I am a forth year PhD student at UCSB NLP group , co-advised by Prof. William Wang and Prof. Lei Li. I am currently a visiting scholar at CMU Language Technologies Institute (Email: wendaxu@ucsb.edu, wendaxu@andrew.cmu.edu).
Research Interests
My major research interests lie in the area of text generation evaluation and large language model (LLM) alignment. In one sentence, I want to design methods to enable LLM learn to generate actionable feedback (both in the form of quality score or natural language diagnostic report) and use actionable feedback to align LLM with human principles.
Currently, I actively work on the text generation evaluation (both in quality and interpretability). I am the first author of SEScore1&2 and InstructScore (Best Unsupervised Text Generation metrics at WMT22 shared task). I am interested
in the fine-grained feedback guided text generation and extend this generic pipeline into multilingual, multimodality content generation.
Self-feedback display model's bias towards their own outputs. We find that self-bias is prevalent in all examined LLMs across multiple languages and tasks (6 LLMs, 4 languages, 3 tasks). To mitigate such biases, we discover that larger mode size and external feedback with accurate assessment can significantly reduce bias in the self-refine pipeline, leading to actual performance improvement in downstream tasks.
Can we not criticize LLM but pinpoint errors it makes and automatically guide it with fine-grained actionable feedback? Can we formulate iterative refinement into a local search problem, simulated annealing? This is the work after my prior work InstructScore, where I really think about how to incorporate fine-grained actionable feedback to guide text generation. InstructScore not only offers quality judgements but actionable feedback to improve LLM!
InstructScore is an explainable text generation metric, which instead of outputing a scalar score, it outputs error location, error type and severity measures to candidate text. It achieves high correlation to human on four text generation tasks: Translation, table-to-text, captioning and commonsense generation and generalizes to unseen text generation task: keyword-to-text.
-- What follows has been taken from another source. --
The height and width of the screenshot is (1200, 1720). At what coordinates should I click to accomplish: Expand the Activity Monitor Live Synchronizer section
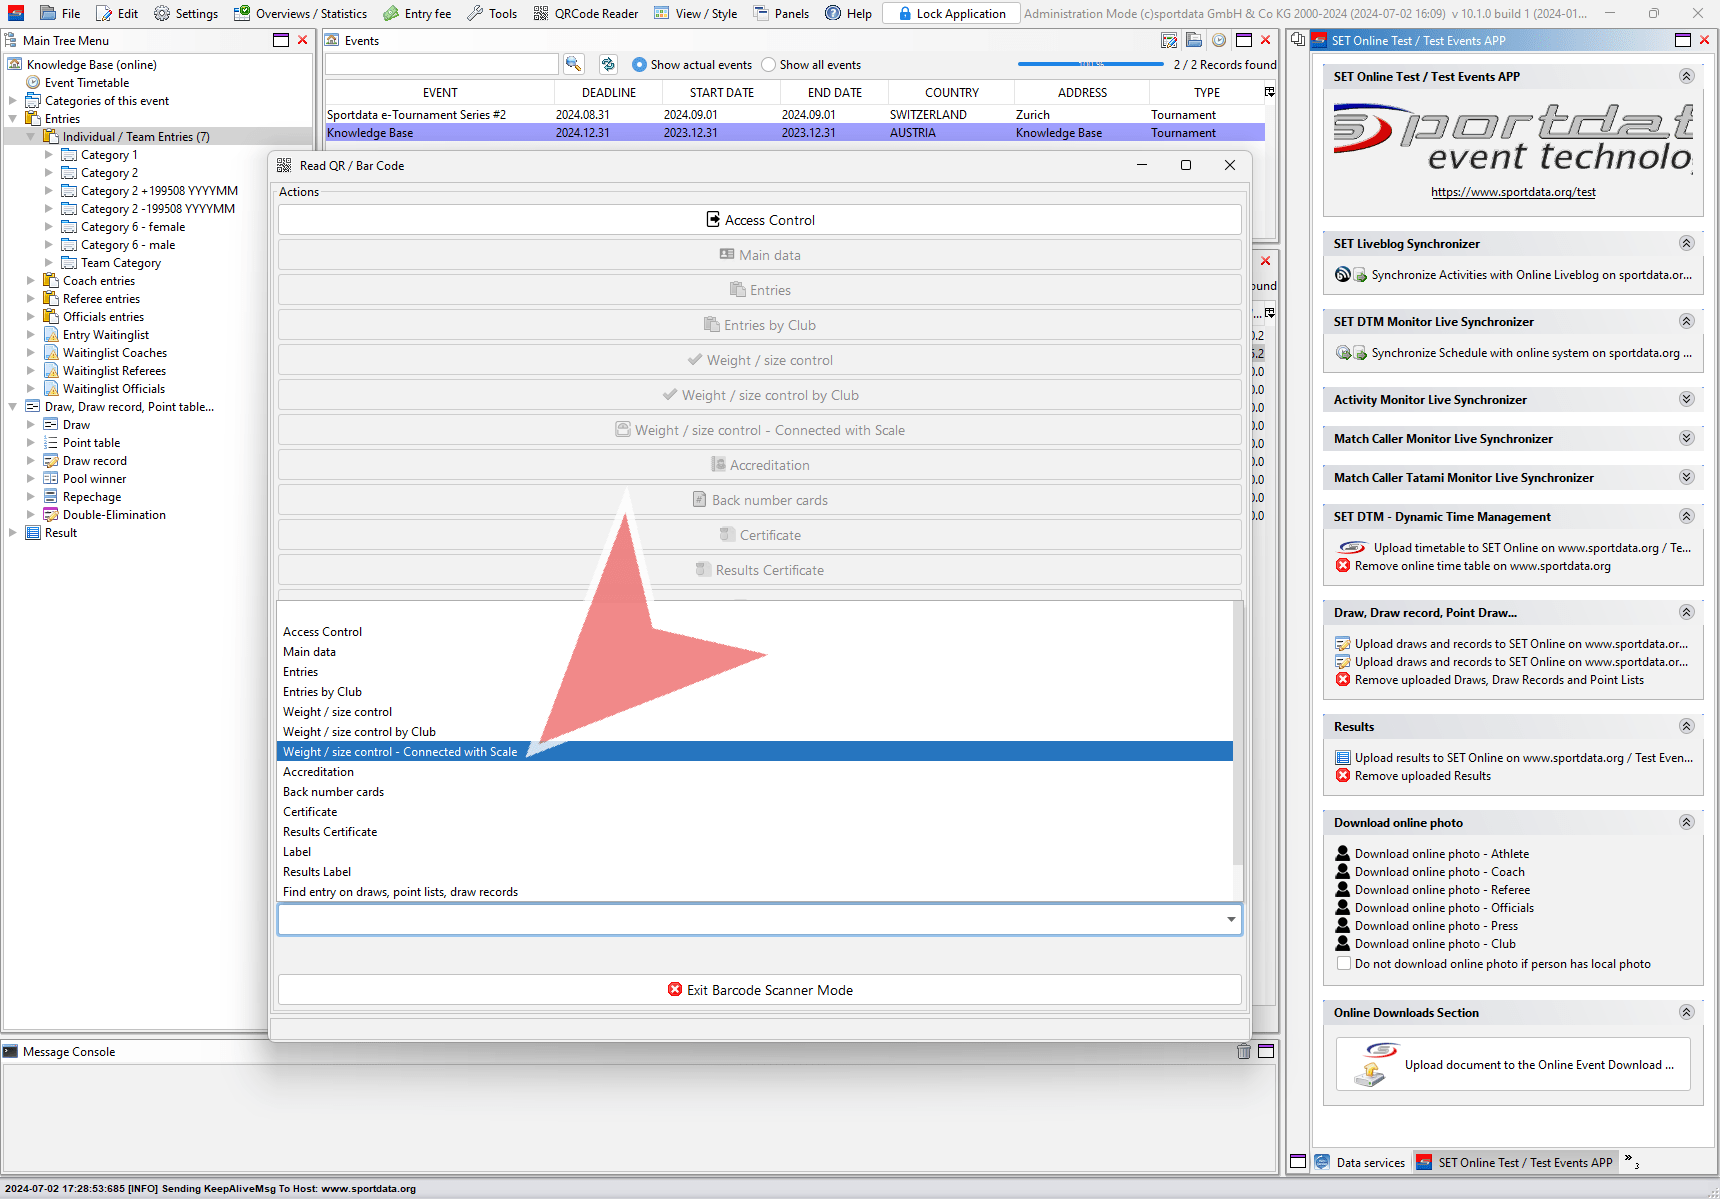[x=1686, y=399]
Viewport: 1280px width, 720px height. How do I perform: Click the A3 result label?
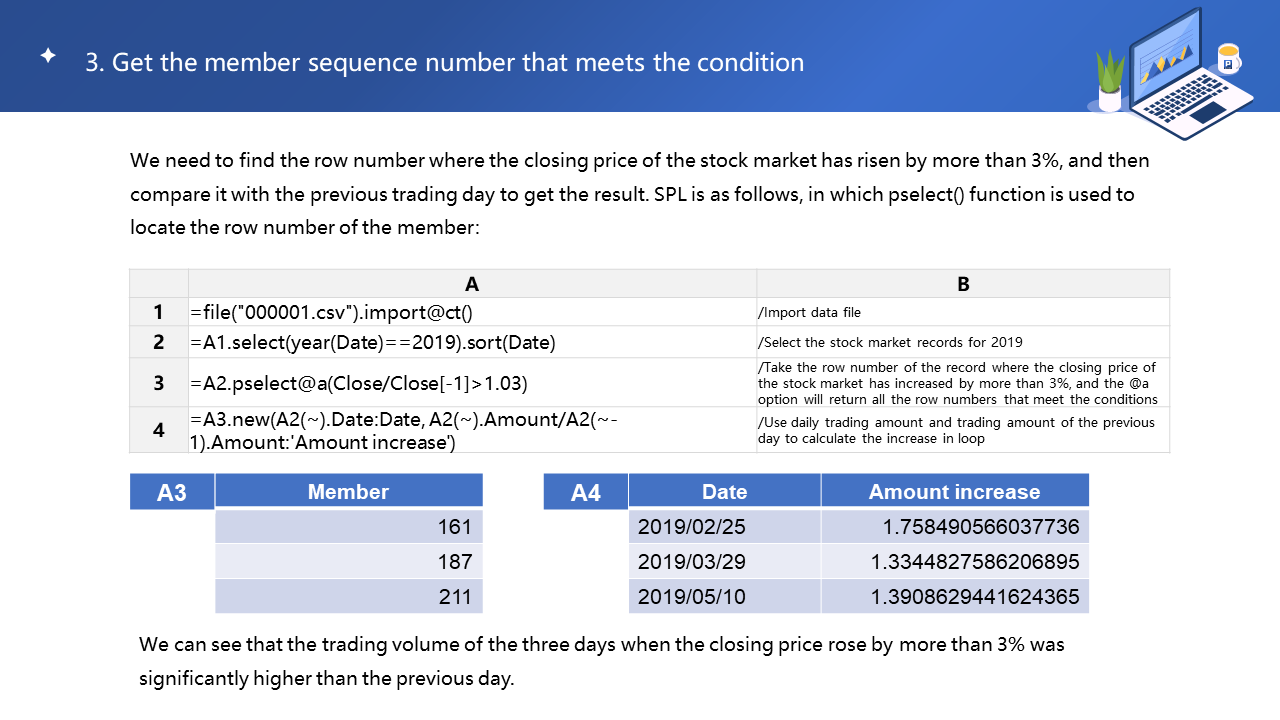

SESCORE2, is a SSL method to train a metric for general text generation tasks without human ratings. We develop a technique to synthesize candidate sentences with varying levels of mistakes for training. To make these self-constructed samples realistic, we introduce retrieval augmented synthesis on anchor text;
It outperforms SEScore in four text generation tasks with three languages (The overall kendall correlation improves 14.3%).
SEScore is a reference-based text-generation evaluation metric that requires no pre-human-annotated error data. It develops a novel stratified error synthesis
to synthesize diverse errors with varying severity levels. Its effectiveness over prior methods like BLEU, BERTScore, COMET and BLEURT has been demonstrated on various NLG tasks.
We develop a self-supervised approach to perform expert layman text style transfer. We propose a novel
SSL task knowledge base assimilation to inject knowledge into pretraining. We achieve amazing performance
in human evaluation.
Introduce a novel paradigm that leverages machine-generated images to guide open-ended text generation. This endows the machines with the ability of creative visualization that human writers often demonstrate.
Propose a patch-based approach, BrainSec, to classify the GM/WM/background regions. Integrated BrainSec with an Amyloid- β pathology classification model to identify pathologies distributions and quantify them in segmented GM/WM regions, respectively.
Fun Fact: What is the meaning of Wenda(闻达)?
I add this because Starbucks people keep putting down "Wendy" or "Wanda"
The origin of word "Wenda(闻达)" was from a conversation between Confucius and his student. Here is the English translation:
Zi Zhang asked, "What makes a scholar truly accomplished ('Da' means 'accomplished', 达)?"
Confucius asked, "Define 'accomplished'?"
Zi Zhang replied, "To be renowned in the states of feudal lords, and to be renowned in the lands of ministers."
Confucius said, "This is more about fame ('Wen' means 'fame', 闻) than accomplishment. True accomplishment is about honesty, love for righteousness, understanding others, and modesty. Such a person will succeed anywhere. Those who seek fame may pretend to be virtuous, but their actions betray them, leading to hollow fame regardless of where they are."